Wikimedia George Romero, 66ème Festival de Venise
Die auf absolut gedanken- und gefühlslosen Konsum ausgerichteten Zombies sind zur populärsten Gesellschaftsmetapher des 21. Jahrhunderts geworden. In unzähligen Filmen und erfolgreichen Serien wie «The Walking Dead» spiegeln sie unsere Gesellschaft, die sich selber nicht mehr erkennt. Gestern ist 77jährig George A. Romero gestorben, der Filmemacher, der die moderne Zombiefigur 1968 erfunden hat.
Hinter seiner riesigen schwarzen Hornbrille blitzen hellwache Augen, umspielt von hunderten von Lachfältchen. George Andrew Romero hat ein paar der furchterregendsten Horrorfilme des 20. Jahrhunderts gedreht. Aber an diesem Morgen vor zehn Jahren, am Ufer des Neuenburgersees am NIFFF, entpuppt er sich als fröhlicher und liebenswürdiger Menschenfreund. Er halte sich an ein Diktum von Horror-Autor Stephen King sagt er. Er habe keine Alpträume, weil er sie alle an uns weiter reiche.

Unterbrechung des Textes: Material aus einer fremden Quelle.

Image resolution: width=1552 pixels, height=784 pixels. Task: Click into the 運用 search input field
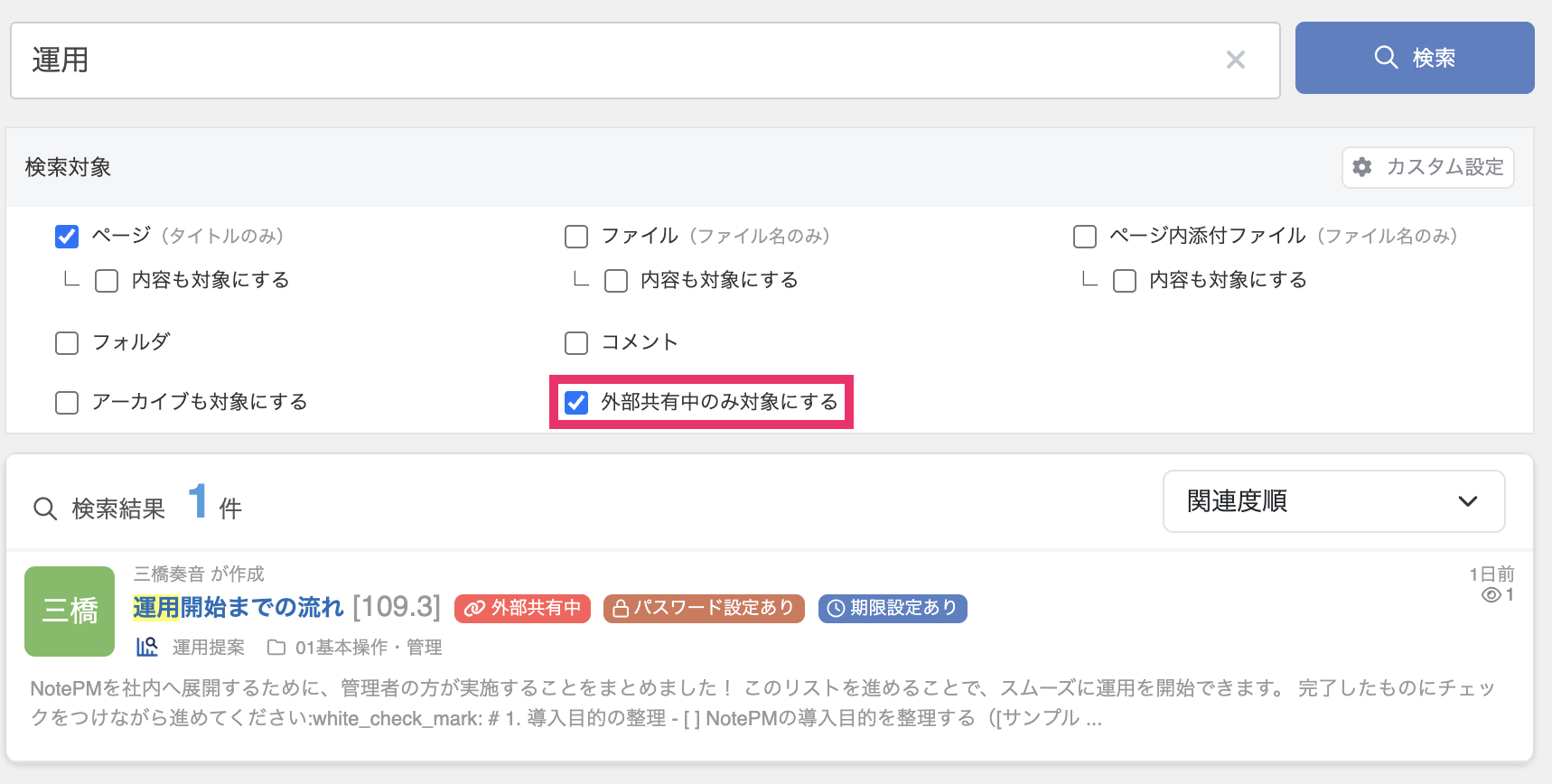[x=614, y=61]
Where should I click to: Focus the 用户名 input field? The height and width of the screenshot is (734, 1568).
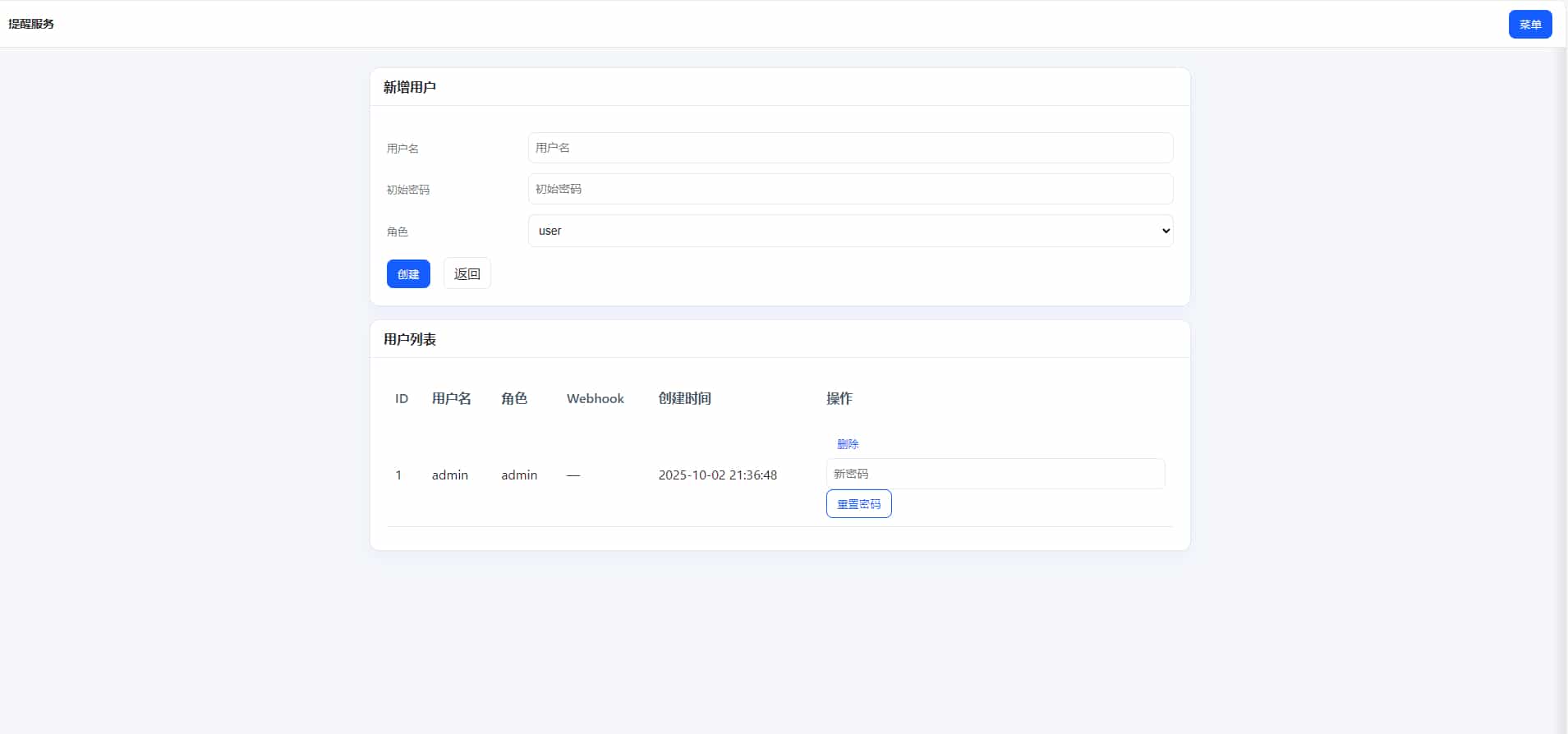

Als der junge Kunststudent 1967 mit ein paar Freunden und etwas über 100’000 Dollar in Pittsburgh «Night of the Living Dead» drehte, die Nacht der lebenden Toten, war das eine Reaktion auf den Vietnamkrieg und den Rassismus der Zeit.
Romero hat die Zombies nicht erfunden, das Konzept stammt aus der haitianischen Voodoo-Tradition. Aber «Night of the Living Dead» machte den Schritt in die Moderne, die lebenden Toten des Films waren die Angehörigen und Nachbarn der Protagonisten, die plötzlich zu hirnlos mörderischen Gegnern wurden. Und der wahre Horror des Films bestand in dem, was die Überlebenden mit den Zombies machten.
«Mir macht das Angst, was Menschen einander antun», sagte George Romero: «Ich mache Filme über Menschen, nicht über die Monster.»
Die Monster tauchten bei Romero ohne Erklärung auf und zeigten, wie leicht sich Menschen in Monster verwandeln. Die Zombies in Romeros Filmen waren zwar Schreckensgestalten, aber vor allem darum, weil sie die Menschen in den Filmen dazu brachten, ihre Menschlichkeit aufzugeben und sich vor jenen zu fürchten, die eben noch ihre Kinder oder Eheleute gewesen waren. Etwa in jener Szene in Romeros erstem Zombie-Film, in dem ein paar Männer zum Vergnügen Zombies aus sicherer Distanz über den Haufen schiessen.
Die heutigen Zombies in Serien wie «The Walking Dead» stellen zwar eine Gefahr für die Lebenden dar, aber letztlich sind sie nur ein Spiegel der Entmenschlichung, die einsetzt, wenn jegliche Solidarität verloren geht. Die wahren Monster in «The Walking Dead» sind jene Überlebenden, die keine Skrupel mehr haben.
George A. Romeros Interesse galt Zeit seines Lebens den Zombies als unschuldigem Spiegel der Entmenschlichung. Wenn die Tochter der Hauptfigur gebissen und selber zum Zombie wird, trifft sie keine Schuld. Aber für ihre Familie wird sie plötzlich zur mörderischen Gefahr.
In seinen letzten Filmen, Diary oft he Dead und Survival of the Dead bilden die Untoten gar eine Art Interessengemeinschaft, solidarisieren sich untereinander und wehren sich gegen ihre Abschlachtung durch die Menschen. Er fürchte sich nicht vor Monstern, erklärte Romero im Gespräch vor zehn Jahren, auch nicht vor Geistern, er würde lieber einen treffen.
Und auch ein Alien würde er gerne treffen – es würde sich vielleicht ja gar als Weltretter entpuppen.
Mit der zunehmend unsolidarischen Gesellschaft in den USA, den überfüllten Gefängnissen und den immer grösser werdenden Unterschiede zwischen Arm und Reich bekundete Romero seine Mühe. Ein paar Jahre lebte er gar in Kanada, weil er sein Land nur noch schwer ertrug.
Denn das sei es letztlich, was ihn wirklich fertig mache, sagte der Erfinder der modernen Zombies: Das was wir Menschen uns gegenseitig antun.